Op de aanbeveling inzake “Grensoverschrijdende samenwerking inzake onderwijs” heeft het
Benelux Comité van ministers weldegelijk geantwoord. Het antwoord is opgenomen in het
‘groene document’ van de IPR van 9 juni 2008, met als referentie 760/2.
3.
Mijn schriftelijk antwoord in verband met deze aanbeveling heb ik op 3 december 2007
overgemaakt. Mijn repliek bevat de volgende krachtlijnen:
-
Inzake de verbetering van de overgang onderwijs – arbeidsmarkt, stelde ik dat dit een van
de topprioriteiten uit mijn beleidsnota 2004-2009 is. Sindsdien zijn heel wat initiatieven
opgestart om deze samenwerking te bevorderen. Ik denk aan de projecten Accent op
Talent en de Proeftuinen, de verplichting voor scholen om stages in bedrijven te
organiseren, enz.
-
Omdat de autonomie van de lidstaten en de opleidingsverstrekkers in de vormgeving van
het curriculum zeer belangrijk is, is de Vlaamse overheid geen pleitbezorger van de
harmonisering van diploma’s en opleidingen.
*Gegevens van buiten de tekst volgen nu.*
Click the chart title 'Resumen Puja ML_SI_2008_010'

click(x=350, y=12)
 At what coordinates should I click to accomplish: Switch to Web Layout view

Wel kunnen we onze volle steun verlenen
aan Europese initiatieven die de vergelijkbaarheid van diploma’s en opleidingen
bevorderen en zo de mobiliteit van studenten en werknemers stimuleren.
-
Wat betreft grensoverschrijdende samenwerking antwoordde ik dat de bevordering van de
samenwerking tussen Vlaanderen en Nederland een grote prioriteit is van het
onderwijsbeleid in Vlaanderen. Gezien de gemeenschappelijke onderwijstaal ligt dit voor
de hand. Vlaamse onderwijsinstellingen in de grensregio’s werken via allerlei netwerken
intensief samen met hun Nederlandse collega’s. Ik kan in deze ook verwijzen naar de
GROS (grensoverschrijdende Samenwerkings)-projecten, aangemoedigd en gesteund door
de Vlaamse overheid.
-
Op het vlak van Europese samenwerking is Vlaanderen steeds een actieve partner. De
Vlaamse overheid is een voorloper geweest bij de invoering van het ECTS-systeem. Alle
instellingen voor hoger onderwijs zitten in de Bologna-structuur. Vlaamse onderwijsinstellingen, hiervoor financieel en logistiek ondersteund door de overheid, zijn bijzonder
actief in de Europese communautaire programma’s ter bevordering van mobiliteit.
-
In dit alles is de aandacht voor de mobiliteit van de sociaal minder begoeden een
constante.
Samengevat, de elementen opgenomen in de aanbeveling inzake “Grensoverschrijdende
samenwerking inzake onderwijs” zijn terug te vinden in tal van Vlaamse beleidsinitiatieven.
Bovendien maakt Vlaanderen ter ondersteuning van de mobiliteit binnen de Benelux in de
eerste plaats gebruik van de instrumenten en mogelijkheden die gecreëerd worden voor de
ondersteuning en de bevordering van de mobiliteit in de Europese Unie.